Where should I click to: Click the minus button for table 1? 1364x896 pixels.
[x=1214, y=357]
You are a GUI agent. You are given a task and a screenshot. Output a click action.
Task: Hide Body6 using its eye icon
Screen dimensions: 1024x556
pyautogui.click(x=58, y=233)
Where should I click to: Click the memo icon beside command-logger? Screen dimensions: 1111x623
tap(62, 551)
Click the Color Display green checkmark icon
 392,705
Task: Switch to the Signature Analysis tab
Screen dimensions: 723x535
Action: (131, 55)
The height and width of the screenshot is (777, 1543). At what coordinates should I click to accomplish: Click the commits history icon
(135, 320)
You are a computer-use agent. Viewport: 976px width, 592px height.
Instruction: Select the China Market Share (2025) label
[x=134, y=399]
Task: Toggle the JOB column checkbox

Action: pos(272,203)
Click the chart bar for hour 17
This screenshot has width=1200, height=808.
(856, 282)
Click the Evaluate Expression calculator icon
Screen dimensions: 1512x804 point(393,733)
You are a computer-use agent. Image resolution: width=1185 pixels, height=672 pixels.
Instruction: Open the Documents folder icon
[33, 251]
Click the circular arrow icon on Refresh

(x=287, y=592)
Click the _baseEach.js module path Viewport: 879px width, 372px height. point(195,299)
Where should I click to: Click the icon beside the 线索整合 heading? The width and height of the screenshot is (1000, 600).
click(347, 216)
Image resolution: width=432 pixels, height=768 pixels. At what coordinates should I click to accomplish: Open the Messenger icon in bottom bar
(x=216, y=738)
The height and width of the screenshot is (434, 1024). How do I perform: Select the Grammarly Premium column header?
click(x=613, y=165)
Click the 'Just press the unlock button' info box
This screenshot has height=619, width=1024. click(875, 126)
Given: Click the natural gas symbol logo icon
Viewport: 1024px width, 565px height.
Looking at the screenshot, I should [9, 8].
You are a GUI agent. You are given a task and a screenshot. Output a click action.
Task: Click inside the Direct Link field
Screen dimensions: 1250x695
= = =
The answer must be the full listing, copied exactly.

Where should I click to: Click the minus button for table 1? 1364x896 pixels.
[x=1214, y=357]
You are a GUI agent. You are given a task and a screenshot. Output a click action.
Task: Hide Body6 using its eye icon
Screen dimensions: 1024x556
pyautogui.click(x=58, y=233)
Where should I click to: Click the memo icon beside command-logger? Screen dimensions: 1111x623
tap(62, 551)
Click the Color Display green checkmark icon
 392,705
Task: Switch to the Signature Analysis tab
Screen dimensions: 723x535
Action: (131, 55)
The height and width of the screenshot is (777, 1543). At what coordinates should I click to accomplish: Click the commits history icon
(135, 320)
You are a computer-use agent. Viewport: 976px width, 592px height.
Instruction: Select the China Market Share (2025) label
[x=134, y=399]
Task: Toggle the JOB column checkbox

Action: pos(272,203)
Click the chart bar for hour 17
This screenshot has width=1200, height=808.
(856, 282)
Click the Evaluate Expression calculator icon
Screen dimensions: 1512x804 point(393,733)
You are a computer-use agent. Image resolution: width=1185 pixels, height=672 pixels.
Instruction: Open the Documents folder icon
[33, 251]
Click the circular arrow icon on Refresh

(x=287, y=592)
Click the _baseEach.js module path Viewport: 879px width, 372px height. point(195,299)
Where should I click to: Click the icon beside the 线索整合 heading? The width and height of the screenshot is (1000, 600).
click(347, 216)
Image resolution: width=432 pixels, height=768 pixels. At what coordinates should I click to accomplish: Open the Messenger icon in bottom bar
(x=216, y=738)
The height and width of the screenshot is (434, 1024). How do I perform: Select the Grammarly Premium column header?
click(x=613, y=165)
Click the 'Just press the unlock button' info box
This screenshot has height=619, width=1024. click(875, 126)
Given: Click the natural gas symbol logo icon
Viewport: 1024px width, 565px height.
Looking at the screenshot, I should [9, 8].
You are a GUI agent. You are given a task and a screenshot. Output a click action.
Task: Click inside the Direct Link field
Screen dimensions: 1250x695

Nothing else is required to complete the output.